Isabel Allende 1942

Non è facile scrivere di Isabel Allende, una delle maggiori autrici latine contemporanee, nei cui romanzi non si respira solo una narrativa empatica e vissuta, ma il racconto della gente.

Impossibile stilare un elenco sterile di date, luoghi e esperienze di vita.
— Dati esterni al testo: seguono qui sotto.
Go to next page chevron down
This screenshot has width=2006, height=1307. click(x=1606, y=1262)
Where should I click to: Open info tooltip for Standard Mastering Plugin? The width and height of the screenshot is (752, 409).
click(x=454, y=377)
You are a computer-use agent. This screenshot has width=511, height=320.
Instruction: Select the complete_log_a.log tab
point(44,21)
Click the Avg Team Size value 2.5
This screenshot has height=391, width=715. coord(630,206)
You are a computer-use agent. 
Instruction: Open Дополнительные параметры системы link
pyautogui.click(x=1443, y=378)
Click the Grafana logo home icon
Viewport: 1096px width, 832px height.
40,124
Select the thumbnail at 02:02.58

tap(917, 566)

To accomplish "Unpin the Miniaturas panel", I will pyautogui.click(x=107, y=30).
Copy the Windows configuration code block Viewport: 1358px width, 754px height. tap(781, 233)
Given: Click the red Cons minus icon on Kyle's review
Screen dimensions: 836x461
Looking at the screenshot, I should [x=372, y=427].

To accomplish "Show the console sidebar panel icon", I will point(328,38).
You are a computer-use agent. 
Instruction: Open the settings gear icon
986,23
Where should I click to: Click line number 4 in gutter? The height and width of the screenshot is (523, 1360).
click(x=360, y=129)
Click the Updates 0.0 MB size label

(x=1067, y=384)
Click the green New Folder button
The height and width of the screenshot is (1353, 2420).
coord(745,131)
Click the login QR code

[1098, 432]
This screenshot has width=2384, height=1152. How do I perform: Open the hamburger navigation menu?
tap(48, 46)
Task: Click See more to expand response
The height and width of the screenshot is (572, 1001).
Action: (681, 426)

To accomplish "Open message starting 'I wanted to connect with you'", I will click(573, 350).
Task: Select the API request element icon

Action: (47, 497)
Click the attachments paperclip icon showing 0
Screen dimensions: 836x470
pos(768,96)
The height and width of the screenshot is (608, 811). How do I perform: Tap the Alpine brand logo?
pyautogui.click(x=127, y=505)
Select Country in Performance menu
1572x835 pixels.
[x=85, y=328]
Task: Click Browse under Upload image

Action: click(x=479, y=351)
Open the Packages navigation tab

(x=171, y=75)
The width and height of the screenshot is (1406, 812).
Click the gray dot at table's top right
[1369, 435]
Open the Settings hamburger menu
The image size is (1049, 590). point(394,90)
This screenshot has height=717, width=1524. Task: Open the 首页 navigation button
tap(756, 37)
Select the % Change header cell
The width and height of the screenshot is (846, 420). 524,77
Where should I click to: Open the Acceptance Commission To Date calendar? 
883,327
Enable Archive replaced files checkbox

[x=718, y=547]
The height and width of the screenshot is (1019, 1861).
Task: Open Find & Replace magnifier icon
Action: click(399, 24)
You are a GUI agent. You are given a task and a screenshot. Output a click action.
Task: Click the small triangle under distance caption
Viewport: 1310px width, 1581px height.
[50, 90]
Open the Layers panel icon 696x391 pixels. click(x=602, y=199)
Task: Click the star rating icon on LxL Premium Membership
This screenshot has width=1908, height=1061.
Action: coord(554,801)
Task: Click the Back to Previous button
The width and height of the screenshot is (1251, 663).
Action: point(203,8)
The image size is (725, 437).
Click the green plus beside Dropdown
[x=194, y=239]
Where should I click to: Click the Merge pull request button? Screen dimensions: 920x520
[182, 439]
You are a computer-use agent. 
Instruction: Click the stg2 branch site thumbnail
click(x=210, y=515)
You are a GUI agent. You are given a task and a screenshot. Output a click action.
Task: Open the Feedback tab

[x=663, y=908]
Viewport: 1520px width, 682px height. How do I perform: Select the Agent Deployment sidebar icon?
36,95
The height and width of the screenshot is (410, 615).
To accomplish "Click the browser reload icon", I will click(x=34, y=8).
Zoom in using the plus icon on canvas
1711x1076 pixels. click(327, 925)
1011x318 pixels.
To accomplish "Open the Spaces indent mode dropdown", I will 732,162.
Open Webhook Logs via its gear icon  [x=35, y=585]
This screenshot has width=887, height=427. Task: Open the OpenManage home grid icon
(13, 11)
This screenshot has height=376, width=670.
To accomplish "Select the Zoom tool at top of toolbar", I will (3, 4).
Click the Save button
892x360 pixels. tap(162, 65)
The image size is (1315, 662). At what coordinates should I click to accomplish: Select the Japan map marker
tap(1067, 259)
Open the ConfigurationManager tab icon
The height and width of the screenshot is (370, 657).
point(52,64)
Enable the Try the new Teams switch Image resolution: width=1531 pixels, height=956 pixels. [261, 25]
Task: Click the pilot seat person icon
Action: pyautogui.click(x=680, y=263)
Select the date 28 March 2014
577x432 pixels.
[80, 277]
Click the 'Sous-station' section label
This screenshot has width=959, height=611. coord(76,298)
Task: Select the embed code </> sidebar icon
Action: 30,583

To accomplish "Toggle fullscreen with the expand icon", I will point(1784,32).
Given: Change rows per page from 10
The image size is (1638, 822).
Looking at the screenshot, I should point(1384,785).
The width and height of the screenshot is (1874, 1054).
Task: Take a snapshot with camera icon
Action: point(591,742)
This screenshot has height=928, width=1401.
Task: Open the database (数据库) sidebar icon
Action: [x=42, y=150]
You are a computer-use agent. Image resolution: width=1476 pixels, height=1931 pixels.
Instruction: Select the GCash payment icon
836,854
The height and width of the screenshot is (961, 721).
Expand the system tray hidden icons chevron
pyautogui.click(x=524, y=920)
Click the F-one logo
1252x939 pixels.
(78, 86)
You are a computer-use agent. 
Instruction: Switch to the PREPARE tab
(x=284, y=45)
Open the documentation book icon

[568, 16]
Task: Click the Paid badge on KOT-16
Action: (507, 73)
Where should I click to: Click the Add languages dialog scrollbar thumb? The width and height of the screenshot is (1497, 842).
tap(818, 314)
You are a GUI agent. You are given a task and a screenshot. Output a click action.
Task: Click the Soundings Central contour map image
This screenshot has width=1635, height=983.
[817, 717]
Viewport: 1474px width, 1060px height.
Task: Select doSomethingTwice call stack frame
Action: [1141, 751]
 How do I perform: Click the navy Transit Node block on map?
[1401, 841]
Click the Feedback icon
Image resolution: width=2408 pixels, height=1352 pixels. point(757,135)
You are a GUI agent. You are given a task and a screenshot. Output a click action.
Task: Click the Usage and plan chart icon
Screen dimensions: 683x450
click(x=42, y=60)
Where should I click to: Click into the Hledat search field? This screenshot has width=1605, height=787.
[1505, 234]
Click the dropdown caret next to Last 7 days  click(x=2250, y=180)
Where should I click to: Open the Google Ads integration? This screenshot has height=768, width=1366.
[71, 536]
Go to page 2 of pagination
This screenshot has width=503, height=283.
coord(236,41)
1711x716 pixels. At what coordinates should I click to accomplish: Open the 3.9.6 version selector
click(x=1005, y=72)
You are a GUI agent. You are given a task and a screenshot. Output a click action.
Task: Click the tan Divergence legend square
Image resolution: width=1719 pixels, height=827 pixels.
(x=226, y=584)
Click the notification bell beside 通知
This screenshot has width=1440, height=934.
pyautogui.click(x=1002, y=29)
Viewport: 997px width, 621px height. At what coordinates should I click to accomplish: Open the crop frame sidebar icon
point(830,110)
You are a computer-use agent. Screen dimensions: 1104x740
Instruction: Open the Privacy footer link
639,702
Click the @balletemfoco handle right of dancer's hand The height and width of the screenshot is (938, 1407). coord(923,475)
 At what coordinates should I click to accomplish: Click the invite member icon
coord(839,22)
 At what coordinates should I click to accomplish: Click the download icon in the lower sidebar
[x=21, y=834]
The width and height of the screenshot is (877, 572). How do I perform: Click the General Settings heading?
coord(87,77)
La sua famiglia, gli angoli abitati nel suo cuore da emozioni custodite e coltivate, trovano tra le righe dei suoi libri il giusto spazio e l’opportuna collocazione.

In romanzi come La casa degli spiriti, Eva Luna, Eva Luna racconta, l’ironica e divertente commozione che traspare, rimanda a vissuti lontani che accomunano il lettore nello spessore emozionale della sua narrativa.

In questo senso il capolavoro e l’espressione massima la troviamo in Paula, diario della lunga malattia della figlia, che a soli 28 anni si ammala di Porfiria e viene trascinata in un coma irreversibile. Un incantante e commovente tentativo di entrare in contatto con la parte più intima di Paula, in un incalzante susseguirsi di accadimenti che creano una autobiografia che sa essere sofferta, triste ma anche testimonianza di immensa gioia di vivere ed espressione dell’amore che solo una madre può provare.

Isabelita è un’autrice attenta e una buona ascoltatrice con l’innata capacità di rendere interessanti le storie, purché ben raccontate, proprio perchè consapevole che elaborare significa ridiscutere anche se stessi, approfondire e sentire il proprio contenitore emotivo per rendere infinito ciò che per i più è banale quotidianità.